Il mio più grande rimpianto, sportivamente parlando, fu un errore di valutazione fatto nel ’91. Ricevetti una proposta dal team ufficiale Toyota Tom’s per correre con loro nel ’92 dopo una gara corsa proprio in Giappone. Chiesero a me, Tom Christensen e Jaques Villeneuve. Ricordo che in aereo, nel viaggio di ritorno, io e Jaques eravamo seduti vicino, e parlandone mi disse che al 99% avrebbe corso con loro, perché in Italia riteneva di aver finito le cartucce. Mi disse: "Lì ci offrono abitazione, soldi, auto giusta, supporto ufficiale di una casa…” Io invece ragionai con la mentalità viziata tipica del pilota Italiano, e rifiutai, preferendo stare a casa, in un ambiente che ritenevo a me più affine. Jaques e Tom ci andarono. Credo di non dover aggiungere altro…”

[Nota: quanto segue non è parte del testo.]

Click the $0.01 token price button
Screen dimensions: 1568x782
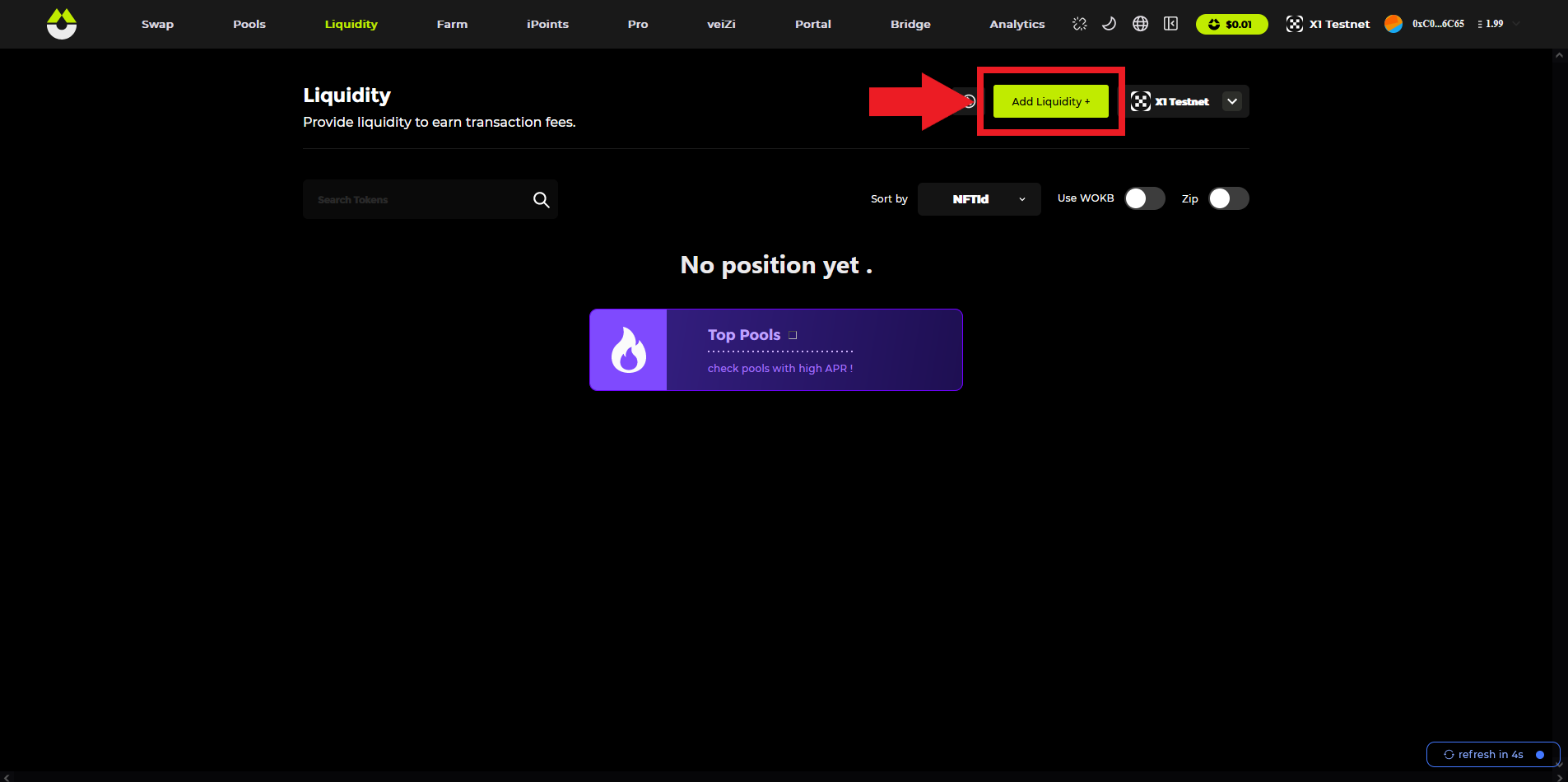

Ovviamente a questo punto la mia domanda è tanto spontanea quanto provocatoria: “Andrea: considerando la tua esperienza di oggi, da ex pilota, da uomo adulto, con il passato che hai avuto ed il presente che hai (Andrea è ora un istruttore che collabora con alcuni dei più importati marchi del settore automotive, nonché di scuole di guida e pilotaggio, e talvolta si concede ancora qualche comparsata in campionati legati alle sue attività di istruttore-n.d.r.) non credi potresti metterti a disposizione di qualche giovane per aiutarlo ad iniziare?”
“L’idea è piacevole... stuzzicante, direi. Tuttavia i problemi economici, la famosa valigia, oggi è più pesante che mai. Servono aiuti VERAMENTE importanti da parte delle famiglie, ed il Motorsport sta diventando sempre più un ambiente chiuso per ricchissimi.”
La conseguenza è che ormai il talento che possiamo vedere nelle competizioni non è più il migliore che si possa immaginare, ma il migliore che sia disponibile tra tutti quelli che hanno o che hanno avuto il sostegno economico necessario per arrivare fino a lì.